Possible Insight

Climate Models as Prediction Algorithms

leave a comment »

General Circulation Models (GCMs) play a key role in climate change policy. Their results shape expectations of future warming from CO2 emissions and thus the justification of which policy alternatives are worthwhile. Obviously, understanding their accuracy is important for selecting the optimal policies.

Unsurprisingly, there is a substantial and contentious literature on this topic. Here are two “pro” references: (1) (2). Here are two “con” references (1) (2). I’m not going to debate pro and con here. Rather, I’m going to measure model accuracy in a different way. I have not seen anyone simply treat GCMs as black box time series prediction algorithms, then apply prediction contest ranking procedures to them. (I apologize if I missed such a treatment.)

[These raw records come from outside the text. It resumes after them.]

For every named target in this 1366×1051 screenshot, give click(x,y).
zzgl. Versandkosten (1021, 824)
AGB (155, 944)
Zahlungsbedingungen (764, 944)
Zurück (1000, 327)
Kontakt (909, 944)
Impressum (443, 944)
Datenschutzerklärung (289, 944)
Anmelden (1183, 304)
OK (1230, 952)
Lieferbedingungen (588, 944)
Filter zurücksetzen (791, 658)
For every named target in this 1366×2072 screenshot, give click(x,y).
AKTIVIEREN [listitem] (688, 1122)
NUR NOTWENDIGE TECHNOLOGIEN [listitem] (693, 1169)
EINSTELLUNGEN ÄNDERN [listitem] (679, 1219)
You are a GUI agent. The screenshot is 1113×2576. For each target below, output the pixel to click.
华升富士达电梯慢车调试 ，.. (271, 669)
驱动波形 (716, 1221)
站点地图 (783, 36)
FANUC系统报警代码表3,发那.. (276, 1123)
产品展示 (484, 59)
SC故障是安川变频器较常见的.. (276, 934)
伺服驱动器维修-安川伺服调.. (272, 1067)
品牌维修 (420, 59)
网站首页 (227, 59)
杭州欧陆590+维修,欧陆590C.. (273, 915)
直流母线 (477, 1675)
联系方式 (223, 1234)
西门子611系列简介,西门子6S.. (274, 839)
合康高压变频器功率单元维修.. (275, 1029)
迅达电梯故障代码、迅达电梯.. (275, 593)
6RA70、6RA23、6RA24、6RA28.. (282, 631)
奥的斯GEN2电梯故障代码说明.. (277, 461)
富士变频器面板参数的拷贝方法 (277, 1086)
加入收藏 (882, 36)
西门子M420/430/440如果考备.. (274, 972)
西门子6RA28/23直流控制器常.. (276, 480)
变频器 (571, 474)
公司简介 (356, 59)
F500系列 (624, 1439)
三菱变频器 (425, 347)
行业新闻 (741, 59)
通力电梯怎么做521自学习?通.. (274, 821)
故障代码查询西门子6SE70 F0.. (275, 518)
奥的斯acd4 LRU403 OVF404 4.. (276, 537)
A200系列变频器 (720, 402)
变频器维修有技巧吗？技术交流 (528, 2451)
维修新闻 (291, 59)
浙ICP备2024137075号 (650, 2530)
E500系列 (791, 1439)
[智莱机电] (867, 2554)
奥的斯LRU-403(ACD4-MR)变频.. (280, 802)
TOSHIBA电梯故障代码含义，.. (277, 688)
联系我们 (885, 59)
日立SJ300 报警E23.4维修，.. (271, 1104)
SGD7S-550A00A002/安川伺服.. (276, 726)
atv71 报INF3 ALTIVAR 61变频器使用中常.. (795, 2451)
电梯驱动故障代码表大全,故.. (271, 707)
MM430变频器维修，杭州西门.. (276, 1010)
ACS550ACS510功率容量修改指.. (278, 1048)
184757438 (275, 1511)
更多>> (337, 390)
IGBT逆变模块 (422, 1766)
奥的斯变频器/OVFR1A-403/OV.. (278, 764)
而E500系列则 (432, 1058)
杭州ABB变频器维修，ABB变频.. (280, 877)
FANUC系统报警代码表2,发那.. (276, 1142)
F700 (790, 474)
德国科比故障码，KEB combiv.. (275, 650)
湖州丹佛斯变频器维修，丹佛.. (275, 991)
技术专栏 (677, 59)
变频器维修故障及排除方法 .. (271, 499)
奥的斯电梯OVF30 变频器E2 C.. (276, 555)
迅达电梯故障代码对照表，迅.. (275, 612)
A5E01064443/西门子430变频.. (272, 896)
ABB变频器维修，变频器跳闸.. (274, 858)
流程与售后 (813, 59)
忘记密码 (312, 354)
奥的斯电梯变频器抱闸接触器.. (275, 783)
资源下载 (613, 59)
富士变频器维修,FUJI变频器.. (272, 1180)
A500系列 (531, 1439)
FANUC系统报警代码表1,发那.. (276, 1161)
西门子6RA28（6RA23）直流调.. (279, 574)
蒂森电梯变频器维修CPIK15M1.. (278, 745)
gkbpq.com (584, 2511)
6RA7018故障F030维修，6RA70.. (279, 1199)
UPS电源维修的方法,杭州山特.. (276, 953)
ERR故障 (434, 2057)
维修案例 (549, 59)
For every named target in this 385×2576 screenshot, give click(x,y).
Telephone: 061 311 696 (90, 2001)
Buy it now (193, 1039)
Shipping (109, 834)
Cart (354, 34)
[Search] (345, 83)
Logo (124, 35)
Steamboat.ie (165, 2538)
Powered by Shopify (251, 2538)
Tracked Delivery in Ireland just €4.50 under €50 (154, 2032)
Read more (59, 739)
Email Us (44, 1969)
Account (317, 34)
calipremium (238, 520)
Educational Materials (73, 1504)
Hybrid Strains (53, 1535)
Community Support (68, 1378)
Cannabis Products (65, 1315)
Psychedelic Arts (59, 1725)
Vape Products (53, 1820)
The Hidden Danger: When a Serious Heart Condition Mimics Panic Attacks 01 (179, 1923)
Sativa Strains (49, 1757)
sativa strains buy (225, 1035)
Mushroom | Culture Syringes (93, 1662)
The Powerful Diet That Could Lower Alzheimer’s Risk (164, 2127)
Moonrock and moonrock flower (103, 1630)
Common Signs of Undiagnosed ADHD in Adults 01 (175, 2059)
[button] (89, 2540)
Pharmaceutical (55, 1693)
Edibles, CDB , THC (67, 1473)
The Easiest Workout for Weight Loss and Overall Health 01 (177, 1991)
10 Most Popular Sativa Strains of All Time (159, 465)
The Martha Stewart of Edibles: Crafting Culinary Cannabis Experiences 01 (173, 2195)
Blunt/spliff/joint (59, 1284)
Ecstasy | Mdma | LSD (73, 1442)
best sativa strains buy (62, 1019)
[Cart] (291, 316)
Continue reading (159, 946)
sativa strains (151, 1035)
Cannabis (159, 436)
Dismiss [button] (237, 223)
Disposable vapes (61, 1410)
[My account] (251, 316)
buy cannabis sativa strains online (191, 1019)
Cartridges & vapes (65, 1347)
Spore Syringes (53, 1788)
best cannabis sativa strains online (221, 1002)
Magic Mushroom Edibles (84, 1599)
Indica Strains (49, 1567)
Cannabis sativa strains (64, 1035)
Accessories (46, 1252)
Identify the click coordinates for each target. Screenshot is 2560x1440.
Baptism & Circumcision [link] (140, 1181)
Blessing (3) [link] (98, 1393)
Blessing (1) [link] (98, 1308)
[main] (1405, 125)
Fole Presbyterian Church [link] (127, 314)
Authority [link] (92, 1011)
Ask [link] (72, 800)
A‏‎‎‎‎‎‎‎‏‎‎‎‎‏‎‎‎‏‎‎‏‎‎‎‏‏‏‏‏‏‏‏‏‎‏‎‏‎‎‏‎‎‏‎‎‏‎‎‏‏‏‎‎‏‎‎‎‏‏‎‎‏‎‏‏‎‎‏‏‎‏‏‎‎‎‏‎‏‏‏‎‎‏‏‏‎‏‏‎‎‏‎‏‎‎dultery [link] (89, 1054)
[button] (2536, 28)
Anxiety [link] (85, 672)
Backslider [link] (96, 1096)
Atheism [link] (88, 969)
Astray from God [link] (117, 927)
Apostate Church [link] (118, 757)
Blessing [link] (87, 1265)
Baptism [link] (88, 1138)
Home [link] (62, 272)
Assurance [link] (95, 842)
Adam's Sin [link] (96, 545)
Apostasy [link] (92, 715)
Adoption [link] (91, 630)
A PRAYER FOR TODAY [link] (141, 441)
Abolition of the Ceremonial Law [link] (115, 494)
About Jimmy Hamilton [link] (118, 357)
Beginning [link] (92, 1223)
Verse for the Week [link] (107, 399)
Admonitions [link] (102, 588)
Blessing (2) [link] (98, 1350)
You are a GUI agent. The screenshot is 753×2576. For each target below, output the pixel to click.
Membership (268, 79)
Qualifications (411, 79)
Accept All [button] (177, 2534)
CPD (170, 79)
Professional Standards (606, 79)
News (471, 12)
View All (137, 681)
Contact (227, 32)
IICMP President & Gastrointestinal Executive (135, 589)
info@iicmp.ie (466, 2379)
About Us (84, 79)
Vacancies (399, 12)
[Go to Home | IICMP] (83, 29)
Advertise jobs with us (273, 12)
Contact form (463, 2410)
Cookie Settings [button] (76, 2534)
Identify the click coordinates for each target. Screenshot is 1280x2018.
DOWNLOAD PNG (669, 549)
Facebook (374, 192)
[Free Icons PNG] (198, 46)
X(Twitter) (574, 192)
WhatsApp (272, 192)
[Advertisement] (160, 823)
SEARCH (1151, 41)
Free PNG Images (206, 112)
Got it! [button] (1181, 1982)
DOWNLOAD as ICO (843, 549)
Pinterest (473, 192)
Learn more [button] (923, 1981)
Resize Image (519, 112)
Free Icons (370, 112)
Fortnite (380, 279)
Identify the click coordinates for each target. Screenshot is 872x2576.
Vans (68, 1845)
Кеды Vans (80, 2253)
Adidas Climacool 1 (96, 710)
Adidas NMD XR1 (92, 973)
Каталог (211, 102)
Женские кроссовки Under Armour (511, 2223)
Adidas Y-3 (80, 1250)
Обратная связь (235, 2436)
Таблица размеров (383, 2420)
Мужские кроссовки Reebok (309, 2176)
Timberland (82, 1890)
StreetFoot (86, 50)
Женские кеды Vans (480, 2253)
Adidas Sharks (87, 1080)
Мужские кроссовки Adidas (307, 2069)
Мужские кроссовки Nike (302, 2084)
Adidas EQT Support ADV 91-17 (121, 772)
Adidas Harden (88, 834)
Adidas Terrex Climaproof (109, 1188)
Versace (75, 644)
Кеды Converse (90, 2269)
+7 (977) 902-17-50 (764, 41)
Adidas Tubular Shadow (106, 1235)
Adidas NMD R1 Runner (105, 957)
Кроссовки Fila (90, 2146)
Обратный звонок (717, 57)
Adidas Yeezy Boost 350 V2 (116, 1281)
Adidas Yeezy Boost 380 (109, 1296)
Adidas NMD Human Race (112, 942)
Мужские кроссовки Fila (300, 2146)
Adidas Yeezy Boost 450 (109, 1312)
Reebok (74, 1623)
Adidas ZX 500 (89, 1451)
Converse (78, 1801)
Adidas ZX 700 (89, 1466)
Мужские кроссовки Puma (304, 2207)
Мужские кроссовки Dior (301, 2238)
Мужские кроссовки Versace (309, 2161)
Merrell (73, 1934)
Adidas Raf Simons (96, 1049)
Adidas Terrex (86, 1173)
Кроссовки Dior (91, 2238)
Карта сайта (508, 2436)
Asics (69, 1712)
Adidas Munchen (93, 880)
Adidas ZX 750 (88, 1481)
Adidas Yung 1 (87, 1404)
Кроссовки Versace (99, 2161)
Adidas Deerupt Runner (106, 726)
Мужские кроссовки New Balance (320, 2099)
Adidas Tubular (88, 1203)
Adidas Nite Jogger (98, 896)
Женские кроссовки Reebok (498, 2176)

In general, we have a lot of experience ranking statistical and machine learning prediction models. Kaggle (homepage, Wikipedia), acquired by Google in 2017, has run 100s of prediction contests since 2010–many with significant commercial prizes. Software companies like DataRobot use an automated Kaggle-like mechanic to evaluate 100s of alternative prediction models for business problems at enterprise and government customers. So in cases where predictions drive important decisions, this approach is pretty widely accepted.

All I’m going to do is apply it to GCMs. I treat each of 42 model runs in one of the official CMIP5 project archives as the output of a prediction algorithm. Then I run a Kaggle-like contest to see how these runs compare to predictions from two simple algorithms that any high schooler familiar with Excel could run: an arithmetic average and linear trend.

I “grade” using the following rubric:

  • A: beats trend on both absolute and squared error.
  • B: beats trend on either absolute or squared error but worse on the other.
  • C: beats the average but worse than trend on both absolute and squared error.
  • D: worse than the average on either absolute or squared error.
  • F: worse than the average on both absolute and squared error.

(Note, this grade only applies to how well a model predicts average temperatures. There are undoubtedly other important dimensions to model quality. But to the extent that these temperature predictions provide justification for various policy responses, these grades have some validity.)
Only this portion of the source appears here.